ポプラ社の事務局によると、水嶋ヒロさんの職業や略歴の項目は、空欄になっていた。しかし、実名の項目には、本名の「齋藤智裕」と書かれていた。
ネット上などの一部では、ヒロさんの実名が知られていた。確かに、同名の一般人は何人かいるかもしれないが、盗作防止のためのネット検索などで分からなかったのか。
これに対し、事務局では、一貫して最終選考後まで分からなかったとの立場だ。受賞作発表会でも、同社の坂井宏先社長は、本人に会って初めて、水嶋という俳優だと聞いたと説明。受賞について、「13人の選考委員の8割がOKを出した。小説としてスケールが大きい」と正当性を主張した。ヒロさんの小説家転身宣言についても、知らなかったという。
事務局では、職業や略歴は、選考に影響しないといい、特に聞き直すこともなかったとしている。ヒロさんの受賞作は、荒削りと辛口の評価もあり賛否両論だったが、選考委員の二重丸が最も多かったという。
ヒロさんは会見で、研音を退社した経緯も説明した。「決してクビにされたわけではない」として、話し合いの中で俳優業を中心にしないことを理解してもらったとした。「前所属事務所との関係も極めて良好です」ともしている。

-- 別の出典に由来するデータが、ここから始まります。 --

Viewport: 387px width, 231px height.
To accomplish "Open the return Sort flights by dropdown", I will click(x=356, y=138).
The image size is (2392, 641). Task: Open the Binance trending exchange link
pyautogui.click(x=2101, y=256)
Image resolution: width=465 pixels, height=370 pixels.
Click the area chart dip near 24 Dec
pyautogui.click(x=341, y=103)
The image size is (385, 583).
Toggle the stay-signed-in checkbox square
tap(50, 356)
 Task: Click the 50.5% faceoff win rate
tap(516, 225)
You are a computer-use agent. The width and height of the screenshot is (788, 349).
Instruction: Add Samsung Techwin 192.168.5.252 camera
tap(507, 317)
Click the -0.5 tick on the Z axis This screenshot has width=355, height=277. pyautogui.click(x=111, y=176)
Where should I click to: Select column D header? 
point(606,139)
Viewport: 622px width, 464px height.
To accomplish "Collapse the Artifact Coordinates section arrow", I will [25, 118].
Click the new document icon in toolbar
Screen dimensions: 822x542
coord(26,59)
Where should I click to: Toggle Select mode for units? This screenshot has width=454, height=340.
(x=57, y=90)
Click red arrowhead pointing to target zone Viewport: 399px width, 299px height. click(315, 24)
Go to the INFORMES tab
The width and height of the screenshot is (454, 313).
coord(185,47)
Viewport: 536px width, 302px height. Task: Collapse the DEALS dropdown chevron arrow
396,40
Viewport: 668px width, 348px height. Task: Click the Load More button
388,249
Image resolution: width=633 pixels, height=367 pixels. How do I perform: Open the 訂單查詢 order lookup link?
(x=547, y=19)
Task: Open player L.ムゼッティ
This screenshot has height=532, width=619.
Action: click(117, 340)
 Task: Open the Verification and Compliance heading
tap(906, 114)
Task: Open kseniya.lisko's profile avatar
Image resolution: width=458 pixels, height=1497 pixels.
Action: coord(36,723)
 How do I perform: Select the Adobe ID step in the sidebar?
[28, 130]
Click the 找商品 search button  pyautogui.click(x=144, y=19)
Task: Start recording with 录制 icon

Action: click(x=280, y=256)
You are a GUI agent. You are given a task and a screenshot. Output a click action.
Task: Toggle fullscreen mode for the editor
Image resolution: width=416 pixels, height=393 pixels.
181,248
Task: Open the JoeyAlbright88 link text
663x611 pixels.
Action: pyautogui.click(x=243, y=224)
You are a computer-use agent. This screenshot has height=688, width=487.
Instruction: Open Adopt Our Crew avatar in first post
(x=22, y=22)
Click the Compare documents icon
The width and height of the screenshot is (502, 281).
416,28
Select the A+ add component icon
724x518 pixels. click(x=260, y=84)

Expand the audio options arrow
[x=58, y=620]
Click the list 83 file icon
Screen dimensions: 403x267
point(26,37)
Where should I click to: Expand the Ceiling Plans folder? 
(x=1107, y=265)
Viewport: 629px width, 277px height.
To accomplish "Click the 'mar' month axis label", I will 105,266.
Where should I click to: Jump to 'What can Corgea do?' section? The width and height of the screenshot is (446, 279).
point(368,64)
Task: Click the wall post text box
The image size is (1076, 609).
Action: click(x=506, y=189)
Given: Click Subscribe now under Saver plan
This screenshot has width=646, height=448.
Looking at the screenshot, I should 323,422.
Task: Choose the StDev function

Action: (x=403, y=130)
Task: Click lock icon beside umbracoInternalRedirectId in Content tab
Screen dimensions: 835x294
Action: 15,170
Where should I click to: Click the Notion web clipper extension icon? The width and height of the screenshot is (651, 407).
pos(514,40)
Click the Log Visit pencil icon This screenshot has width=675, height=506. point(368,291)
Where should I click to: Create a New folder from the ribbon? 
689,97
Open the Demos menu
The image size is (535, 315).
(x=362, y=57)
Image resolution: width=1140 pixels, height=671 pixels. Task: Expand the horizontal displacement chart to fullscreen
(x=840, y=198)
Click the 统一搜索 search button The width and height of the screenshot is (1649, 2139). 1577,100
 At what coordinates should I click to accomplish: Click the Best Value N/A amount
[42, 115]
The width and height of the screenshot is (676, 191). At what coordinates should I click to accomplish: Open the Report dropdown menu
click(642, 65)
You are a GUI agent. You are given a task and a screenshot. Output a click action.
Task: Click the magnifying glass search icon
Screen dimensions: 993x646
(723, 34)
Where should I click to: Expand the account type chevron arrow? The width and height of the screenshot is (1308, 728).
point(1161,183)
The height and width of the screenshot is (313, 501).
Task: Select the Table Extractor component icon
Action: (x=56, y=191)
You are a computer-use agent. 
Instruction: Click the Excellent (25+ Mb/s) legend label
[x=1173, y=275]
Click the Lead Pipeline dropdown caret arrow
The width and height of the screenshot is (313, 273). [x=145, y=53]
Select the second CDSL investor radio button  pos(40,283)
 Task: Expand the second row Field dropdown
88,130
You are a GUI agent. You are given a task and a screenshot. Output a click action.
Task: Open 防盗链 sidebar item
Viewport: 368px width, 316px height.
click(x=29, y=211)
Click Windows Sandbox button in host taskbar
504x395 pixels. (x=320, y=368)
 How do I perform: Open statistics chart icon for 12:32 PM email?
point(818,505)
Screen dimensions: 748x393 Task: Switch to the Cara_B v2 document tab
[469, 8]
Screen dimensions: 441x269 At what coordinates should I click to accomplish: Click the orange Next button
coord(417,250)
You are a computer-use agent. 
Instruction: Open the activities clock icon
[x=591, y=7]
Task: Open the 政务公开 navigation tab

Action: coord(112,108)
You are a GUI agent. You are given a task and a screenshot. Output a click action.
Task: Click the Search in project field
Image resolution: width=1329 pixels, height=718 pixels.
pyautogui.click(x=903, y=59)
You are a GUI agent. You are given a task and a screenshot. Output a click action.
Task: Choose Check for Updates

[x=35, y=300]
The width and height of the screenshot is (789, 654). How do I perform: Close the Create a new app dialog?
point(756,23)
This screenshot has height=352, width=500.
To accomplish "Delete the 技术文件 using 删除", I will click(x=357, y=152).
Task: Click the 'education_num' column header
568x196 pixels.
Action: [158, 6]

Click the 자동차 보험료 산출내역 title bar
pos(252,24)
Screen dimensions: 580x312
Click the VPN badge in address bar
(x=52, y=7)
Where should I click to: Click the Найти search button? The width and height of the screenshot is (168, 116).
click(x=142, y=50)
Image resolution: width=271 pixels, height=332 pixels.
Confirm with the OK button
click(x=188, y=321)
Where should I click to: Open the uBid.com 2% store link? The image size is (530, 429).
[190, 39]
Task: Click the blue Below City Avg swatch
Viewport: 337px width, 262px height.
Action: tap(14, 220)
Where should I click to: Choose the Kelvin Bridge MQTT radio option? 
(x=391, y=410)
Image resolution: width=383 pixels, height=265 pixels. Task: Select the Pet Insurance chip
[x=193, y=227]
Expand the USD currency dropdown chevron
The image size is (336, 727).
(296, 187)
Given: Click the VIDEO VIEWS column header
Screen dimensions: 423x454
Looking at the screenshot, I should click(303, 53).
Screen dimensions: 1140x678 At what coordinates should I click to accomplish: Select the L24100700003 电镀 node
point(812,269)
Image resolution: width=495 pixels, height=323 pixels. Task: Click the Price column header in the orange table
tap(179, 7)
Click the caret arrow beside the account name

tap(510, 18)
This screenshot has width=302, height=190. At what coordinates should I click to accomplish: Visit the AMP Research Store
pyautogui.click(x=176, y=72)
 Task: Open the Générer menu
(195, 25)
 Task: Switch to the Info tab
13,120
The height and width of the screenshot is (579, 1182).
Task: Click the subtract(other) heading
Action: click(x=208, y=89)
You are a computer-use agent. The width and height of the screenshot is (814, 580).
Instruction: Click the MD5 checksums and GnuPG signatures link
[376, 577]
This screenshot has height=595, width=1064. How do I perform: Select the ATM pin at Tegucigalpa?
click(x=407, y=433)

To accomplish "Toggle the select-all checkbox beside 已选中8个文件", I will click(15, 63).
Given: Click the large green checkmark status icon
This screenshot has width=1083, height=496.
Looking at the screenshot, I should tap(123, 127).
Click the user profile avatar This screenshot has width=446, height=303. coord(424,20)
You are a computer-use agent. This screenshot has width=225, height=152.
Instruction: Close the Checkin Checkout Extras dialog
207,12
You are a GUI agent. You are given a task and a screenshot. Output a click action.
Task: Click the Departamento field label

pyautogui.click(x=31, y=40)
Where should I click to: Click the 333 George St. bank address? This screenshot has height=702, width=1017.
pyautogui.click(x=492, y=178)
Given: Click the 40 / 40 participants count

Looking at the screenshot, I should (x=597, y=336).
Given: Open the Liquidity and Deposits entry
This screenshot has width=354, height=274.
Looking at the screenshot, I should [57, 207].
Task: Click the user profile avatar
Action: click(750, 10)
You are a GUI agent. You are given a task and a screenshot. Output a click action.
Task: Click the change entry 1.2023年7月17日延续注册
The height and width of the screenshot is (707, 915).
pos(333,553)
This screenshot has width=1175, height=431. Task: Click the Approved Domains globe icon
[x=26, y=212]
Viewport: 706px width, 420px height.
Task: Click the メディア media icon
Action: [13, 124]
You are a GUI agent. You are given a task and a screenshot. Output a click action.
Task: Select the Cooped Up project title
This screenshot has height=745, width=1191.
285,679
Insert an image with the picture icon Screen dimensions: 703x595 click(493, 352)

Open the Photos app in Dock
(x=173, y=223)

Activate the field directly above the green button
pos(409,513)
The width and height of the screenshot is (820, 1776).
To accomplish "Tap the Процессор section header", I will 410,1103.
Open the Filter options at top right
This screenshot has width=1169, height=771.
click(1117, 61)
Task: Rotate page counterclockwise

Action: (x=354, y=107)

新しい所属事務所の「A stAtion」も、受賞にコメントを出し、新しい才能に使ってほしいと、賞金の2000万円を辞退したことを明らかにした。今後については、作家、クリエーター、そして俳優として活動していくとしている。絢香さんの楽曲管理会社がヒロさんのマネジメントをしているとされているが、ポプラ社では、新事務所がその会社に当たるのかどうかは分からないという。